--- START ---

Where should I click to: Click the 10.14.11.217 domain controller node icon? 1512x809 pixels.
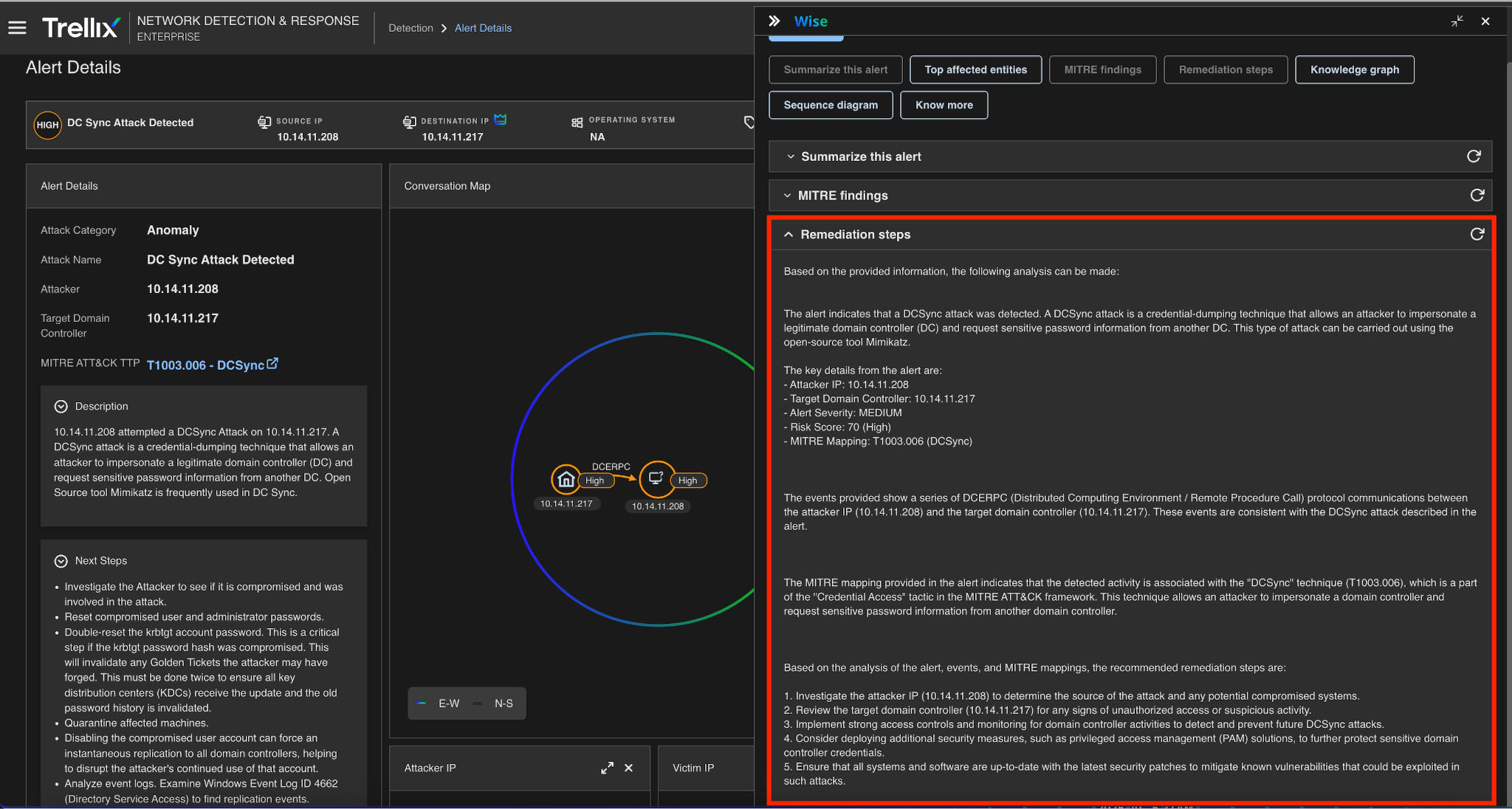click(x=566, y=480)
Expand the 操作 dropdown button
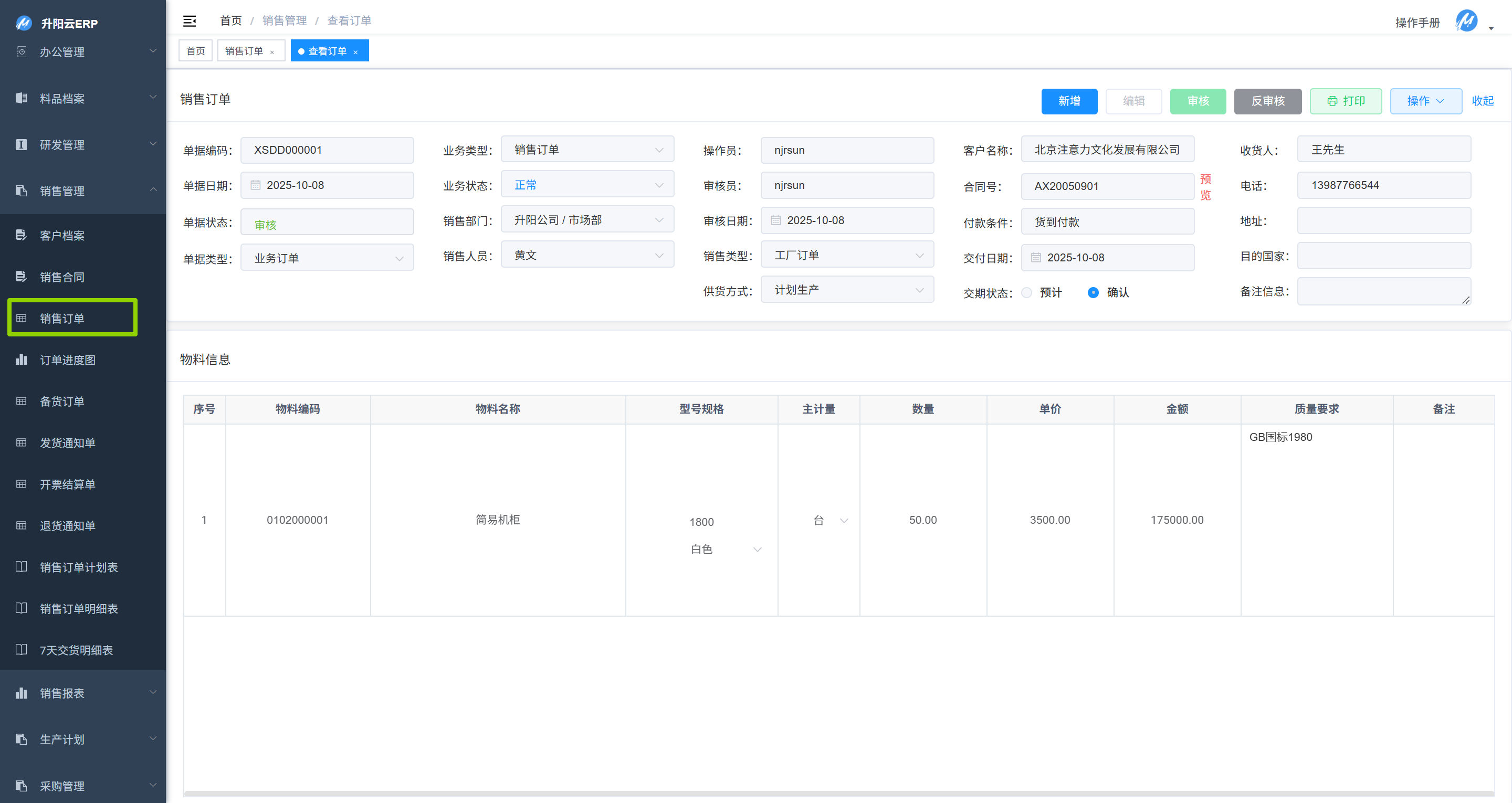 [1425, 101]
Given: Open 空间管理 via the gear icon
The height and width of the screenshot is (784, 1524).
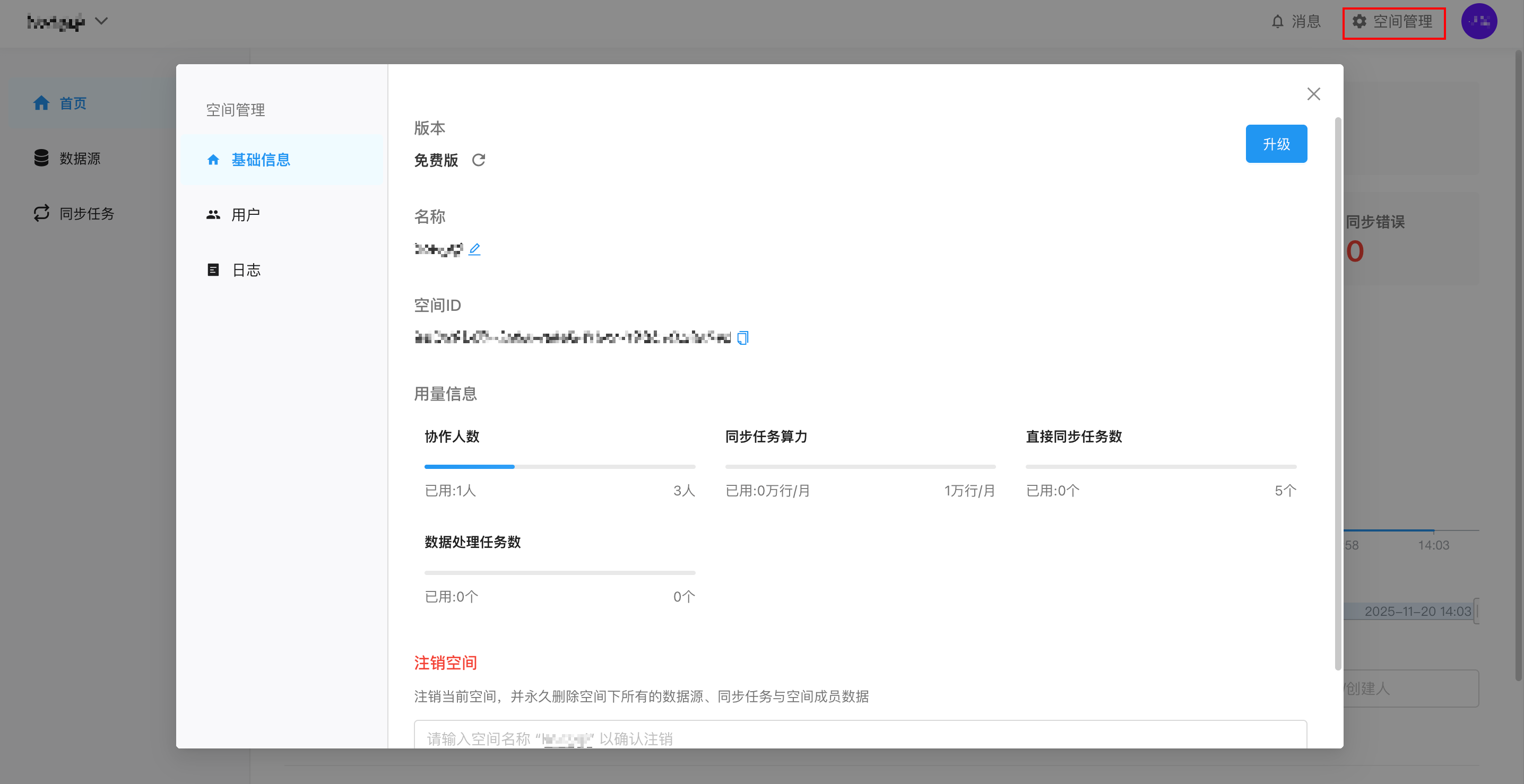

--- END ---

A word-for-word copy is required of the lines above from the line with "Given: Open 空间管理 via the gear icon" through the last line of the data; no other lines and no pictures belong in it.

Given: Open 空间管理 via the gear icon
The height and width of the screenshot is (784, 1524).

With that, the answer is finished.